间谍网络（tarjan缩点）

洛谷传送门

看着这道题给人感觉就是tarjan求SCC，然而还得判断是否能控制全部间谍，这就得先从可以贿赂的点dfs一遍。

如果没有全部被标记了，就输出NO，再从没被标记的点里找最小的标号。

如果全被标记，就输出YES，再从入度为0的缩点里找最小的价格，加到ans中，最后输出ans。

——代码

#include <cstdio>
#include <stack>
#include <cstring>

using namespace std;

int n, p, r1, cnt, idx, ans = 30000001, minn;
int a[3001], next[8001], to[8001], head[3001], low[3001], dfn[3001], belong[3001], r[3001];
bool ins[3001], vis[3001], mey[3001];
stack <int> s;

inline void add(int x, int y)
{
to[cnt] = y;
next[cnt] = head[x];
head[x] = cnt++;
}

void dfs(int u)
{
int i, v;
vis[u] = 1;
mey[u] = 1;
for(i = head[u]; i != -1; i = next[i])
{
v = to[i];
if(!vis[v]) dfs(v);
}
}

void tarjan(int u)
{
low[u] = dfn[u] = ++idx;
s.push(u);
ins[u] = 1;
int i, v;
for(i = head[u]; i != -1; i = next[i])
{
v = to[i];
if(!dfn[v])
{
tarjan(v);
low[u] = min(low[u], low[v]);
}
else if(ins[v]) low[u] = min(low[u], dfn[v]);
}
if(low[u] == dfn[u])
{
cnt++;
do
{
v = s.top();
s.pop();
ins[v] = 0;
belong[v] = cnt;
}while(u != v);
}
}

int main()
{
int i, j, k, x, y, u, v;
scanf("%d %d", &n, &p);
for(i = 1; i <= p; i++)
{
scanf("%d", &x);
scanf("%d", &a[x]);
}
memset(head, -1, sizeof(head));
scanf("%d", &r1);
for(i = 1; i <= r1; i++)

◆ ◆ ◆ ◆ ◆ ◆ ◆

必做任务 →
根据这篇题解回答下列问题：
(a) 如果不是所有点都被标记，除了输出NO，还要做什么？
(b) 变量 ans 的初始值是多少？
(c) 在 dfs 函数中，访问点 u 时哪两个数组被置为 1？

◆ ◆ ◆ ◆ ◆ ◆ ◆

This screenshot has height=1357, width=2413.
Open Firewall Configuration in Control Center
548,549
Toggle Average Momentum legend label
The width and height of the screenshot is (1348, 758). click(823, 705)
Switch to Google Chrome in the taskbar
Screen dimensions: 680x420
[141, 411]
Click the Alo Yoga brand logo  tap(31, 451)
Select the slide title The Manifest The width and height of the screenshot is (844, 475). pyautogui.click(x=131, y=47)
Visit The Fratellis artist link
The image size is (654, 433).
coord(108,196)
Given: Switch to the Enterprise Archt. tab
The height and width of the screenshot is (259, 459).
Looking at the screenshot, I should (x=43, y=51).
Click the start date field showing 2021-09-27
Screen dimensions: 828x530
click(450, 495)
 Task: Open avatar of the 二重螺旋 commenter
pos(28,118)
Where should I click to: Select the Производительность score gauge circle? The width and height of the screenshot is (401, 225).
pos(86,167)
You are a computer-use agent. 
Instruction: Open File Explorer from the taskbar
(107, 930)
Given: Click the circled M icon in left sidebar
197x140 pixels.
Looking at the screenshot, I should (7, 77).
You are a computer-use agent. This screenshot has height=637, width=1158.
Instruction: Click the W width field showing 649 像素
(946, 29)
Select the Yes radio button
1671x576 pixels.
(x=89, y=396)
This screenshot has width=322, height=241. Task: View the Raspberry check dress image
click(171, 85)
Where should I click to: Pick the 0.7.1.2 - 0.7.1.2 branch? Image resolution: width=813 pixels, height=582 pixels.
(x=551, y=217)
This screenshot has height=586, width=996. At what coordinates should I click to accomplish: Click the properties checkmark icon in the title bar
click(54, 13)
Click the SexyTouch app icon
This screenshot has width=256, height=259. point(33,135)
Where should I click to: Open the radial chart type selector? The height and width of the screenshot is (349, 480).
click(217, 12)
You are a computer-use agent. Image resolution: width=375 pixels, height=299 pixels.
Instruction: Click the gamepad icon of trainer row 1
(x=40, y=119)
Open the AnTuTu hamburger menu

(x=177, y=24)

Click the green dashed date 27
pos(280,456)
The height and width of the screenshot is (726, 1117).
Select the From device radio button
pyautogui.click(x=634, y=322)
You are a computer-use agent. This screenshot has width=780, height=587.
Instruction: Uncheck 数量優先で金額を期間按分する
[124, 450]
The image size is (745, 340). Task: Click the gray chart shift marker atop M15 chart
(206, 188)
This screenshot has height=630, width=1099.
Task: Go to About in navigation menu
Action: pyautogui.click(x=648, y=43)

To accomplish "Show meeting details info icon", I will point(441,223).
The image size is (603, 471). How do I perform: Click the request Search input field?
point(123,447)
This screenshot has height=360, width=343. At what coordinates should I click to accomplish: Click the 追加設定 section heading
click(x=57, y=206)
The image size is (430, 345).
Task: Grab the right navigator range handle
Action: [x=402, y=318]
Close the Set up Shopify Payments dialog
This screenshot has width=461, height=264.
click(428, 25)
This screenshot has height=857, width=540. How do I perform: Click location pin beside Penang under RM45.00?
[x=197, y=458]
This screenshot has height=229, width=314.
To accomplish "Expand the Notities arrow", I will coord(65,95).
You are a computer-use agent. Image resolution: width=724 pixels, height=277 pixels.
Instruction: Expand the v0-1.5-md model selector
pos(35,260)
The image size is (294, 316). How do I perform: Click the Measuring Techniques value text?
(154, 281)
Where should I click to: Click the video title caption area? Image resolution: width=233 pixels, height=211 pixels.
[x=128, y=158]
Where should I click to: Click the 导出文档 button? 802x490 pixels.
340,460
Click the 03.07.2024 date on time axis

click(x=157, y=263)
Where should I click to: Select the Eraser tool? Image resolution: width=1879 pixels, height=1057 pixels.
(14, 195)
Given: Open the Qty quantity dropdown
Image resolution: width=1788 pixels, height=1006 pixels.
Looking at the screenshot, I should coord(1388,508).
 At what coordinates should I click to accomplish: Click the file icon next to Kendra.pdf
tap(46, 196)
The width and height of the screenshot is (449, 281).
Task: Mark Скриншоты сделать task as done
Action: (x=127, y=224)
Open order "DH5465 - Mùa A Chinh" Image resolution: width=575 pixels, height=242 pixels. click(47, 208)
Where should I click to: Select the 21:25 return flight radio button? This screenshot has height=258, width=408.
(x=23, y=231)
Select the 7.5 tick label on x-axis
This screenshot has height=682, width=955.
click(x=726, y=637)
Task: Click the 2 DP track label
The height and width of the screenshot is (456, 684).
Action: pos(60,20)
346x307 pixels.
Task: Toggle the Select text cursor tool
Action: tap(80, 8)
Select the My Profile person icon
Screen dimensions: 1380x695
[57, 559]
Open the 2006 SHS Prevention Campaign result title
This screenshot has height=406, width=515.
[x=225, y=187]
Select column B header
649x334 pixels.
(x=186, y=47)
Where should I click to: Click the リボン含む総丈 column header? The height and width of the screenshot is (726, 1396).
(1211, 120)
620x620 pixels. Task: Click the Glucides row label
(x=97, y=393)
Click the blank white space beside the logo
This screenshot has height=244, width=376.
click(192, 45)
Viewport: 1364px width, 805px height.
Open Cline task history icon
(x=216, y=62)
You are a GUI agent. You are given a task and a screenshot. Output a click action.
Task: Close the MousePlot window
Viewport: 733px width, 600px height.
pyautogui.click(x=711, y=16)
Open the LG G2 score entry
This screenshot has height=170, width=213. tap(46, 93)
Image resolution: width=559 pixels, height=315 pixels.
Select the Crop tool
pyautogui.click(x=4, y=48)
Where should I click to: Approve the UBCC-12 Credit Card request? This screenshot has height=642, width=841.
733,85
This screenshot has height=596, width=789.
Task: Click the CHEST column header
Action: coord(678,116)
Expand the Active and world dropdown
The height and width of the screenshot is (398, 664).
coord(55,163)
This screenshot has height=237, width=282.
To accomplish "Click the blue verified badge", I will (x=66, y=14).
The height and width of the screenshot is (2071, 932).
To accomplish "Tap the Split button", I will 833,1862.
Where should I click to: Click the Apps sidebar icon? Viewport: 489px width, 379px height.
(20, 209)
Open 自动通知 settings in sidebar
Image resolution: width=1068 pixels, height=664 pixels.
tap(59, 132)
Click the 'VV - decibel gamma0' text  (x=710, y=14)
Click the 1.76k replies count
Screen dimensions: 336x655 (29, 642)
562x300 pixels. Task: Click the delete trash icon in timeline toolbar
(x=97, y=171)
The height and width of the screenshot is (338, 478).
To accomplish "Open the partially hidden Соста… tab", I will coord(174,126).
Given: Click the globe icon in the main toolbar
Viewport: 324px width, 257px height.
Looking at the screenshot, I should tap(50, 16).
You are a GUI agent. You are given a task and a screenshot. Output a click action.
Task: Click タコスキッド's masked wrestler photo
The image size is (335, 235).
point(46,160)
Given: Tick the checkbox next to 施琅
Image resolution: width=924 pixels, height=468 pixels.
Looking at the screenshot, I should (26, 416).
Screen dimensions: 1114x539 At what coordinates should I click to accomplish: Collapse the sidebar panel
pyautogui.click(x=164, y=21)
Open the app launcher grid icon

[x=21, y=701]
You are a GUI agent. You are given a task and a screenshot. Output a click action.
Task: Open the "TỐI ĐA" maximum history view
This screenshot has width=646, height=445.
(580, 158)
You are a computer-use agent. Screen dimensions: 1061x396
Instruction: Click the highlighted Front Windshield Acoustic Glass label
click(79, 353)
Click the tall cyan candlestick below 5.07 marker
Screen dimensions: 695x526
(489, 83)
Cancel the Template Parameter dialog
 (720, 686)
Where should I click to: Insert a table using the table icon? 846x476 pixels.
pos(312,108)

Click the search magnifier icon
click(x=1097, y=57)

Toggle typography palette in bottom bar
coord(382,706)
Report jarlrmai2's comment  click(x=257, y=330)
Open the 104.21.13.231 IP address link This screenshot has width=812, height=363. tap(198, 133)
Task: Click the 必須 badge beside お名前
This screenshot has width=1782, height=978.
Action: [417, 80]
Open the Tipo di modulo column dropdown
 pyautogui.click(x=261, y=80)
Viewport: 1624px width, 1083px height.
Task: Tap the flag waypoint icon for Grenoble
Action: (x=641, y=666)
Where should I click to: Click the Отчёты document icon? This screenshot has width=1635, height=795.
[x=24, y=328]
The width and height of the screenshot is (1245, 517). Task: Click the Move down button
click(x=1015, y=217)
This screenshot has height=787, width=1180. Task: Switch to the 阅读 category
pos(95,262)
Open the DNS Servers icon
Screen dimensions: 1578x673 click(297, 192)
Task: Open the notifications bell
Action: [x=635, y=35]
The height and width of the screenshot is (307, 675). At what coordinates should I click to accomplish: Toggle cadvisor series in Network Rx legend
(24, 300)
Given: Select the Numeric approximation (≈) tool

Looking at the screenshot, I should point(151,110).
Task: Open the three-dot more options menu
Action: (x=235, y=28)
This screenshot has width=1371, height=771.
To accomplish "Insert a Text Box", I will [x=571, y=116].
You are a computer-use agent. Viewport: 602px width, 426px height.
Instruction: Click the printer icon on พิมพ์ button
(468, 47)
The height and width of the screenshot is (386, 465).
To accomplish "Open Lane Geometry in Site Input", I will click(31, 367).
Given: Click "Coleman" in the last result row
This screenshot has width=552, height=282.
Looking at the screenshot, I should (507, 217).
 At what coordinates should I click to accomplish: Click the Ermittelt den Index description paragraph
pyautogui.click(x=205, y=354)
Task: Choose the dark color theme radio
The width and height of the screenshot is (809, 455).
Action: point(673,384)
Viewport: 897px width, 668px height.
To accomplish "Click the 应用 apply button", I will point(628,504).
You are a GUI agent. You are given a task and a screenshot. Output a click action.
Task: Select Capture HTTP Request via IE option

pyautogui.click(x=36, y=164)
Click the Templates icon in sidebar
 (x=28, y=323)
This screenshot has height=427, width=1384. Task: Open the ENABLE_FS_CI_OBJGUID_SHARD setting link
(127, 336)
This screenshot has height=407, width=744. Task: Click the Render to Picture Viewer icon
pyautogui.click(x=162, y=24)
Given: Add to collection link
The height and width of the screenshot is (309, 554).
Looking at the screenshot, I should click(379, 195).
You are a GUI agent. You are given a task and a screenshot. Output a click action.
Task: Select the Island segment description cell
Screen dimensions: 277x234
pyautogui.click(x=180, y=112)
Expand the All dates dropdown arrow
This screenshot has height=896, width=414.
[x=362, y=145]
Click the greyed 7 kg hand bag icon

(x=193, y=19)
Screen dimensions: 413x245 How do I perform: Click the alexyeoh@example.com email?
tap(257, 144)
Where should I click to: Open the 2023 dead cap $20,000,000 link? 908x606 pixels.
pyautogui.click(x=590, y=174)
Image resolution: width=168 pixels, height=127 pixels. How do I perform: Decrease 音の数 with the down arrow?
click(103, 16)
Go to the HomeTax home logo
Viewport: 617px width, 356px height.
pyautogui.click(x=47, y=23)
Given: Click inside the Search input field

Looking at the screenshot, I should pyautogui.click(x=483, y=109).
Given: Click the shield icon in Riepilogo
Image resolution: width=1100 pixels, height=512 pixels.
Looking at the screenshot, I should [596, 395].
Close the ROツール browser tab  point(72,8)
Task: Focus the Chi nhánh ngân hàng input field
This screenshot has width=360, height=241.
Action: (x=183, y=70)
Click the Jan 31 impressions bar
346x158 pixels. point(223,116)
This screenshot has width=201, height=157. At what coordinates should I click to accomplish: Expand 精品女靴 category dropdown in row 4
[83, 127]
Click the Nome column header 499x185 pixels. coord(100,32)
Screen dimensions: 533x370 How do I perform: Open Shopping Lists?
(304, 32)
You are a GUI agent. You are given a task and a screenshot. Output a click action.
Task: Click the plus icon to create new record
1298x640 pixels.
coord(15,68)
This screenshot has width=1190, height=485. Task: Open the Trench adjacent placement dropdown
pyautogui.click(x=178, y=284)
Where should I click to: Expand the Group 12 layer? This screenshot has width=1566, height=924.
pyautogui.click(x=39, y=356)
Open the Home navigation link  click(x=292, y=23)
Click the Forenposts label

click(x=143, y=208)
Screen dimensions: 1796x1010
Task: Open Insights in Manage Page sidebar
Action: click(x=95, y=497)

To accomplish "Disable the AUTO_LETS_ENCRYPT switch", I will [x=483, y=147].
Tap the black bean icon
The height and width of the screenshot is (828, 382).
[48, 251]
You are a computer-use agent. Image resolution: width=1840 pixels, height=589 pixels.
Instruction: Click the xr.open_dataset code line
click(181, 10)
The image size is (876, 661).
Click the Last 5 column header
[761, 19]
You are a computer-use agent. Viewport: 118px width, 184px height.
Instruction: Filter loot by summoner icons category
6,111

◆ ◆ ◆ ◆ ◆ ◆ ◆

本题答案 →
(a) 从没被标记的点里找出最小的标号。
(b) 30000001。
(c) vis 和 mey。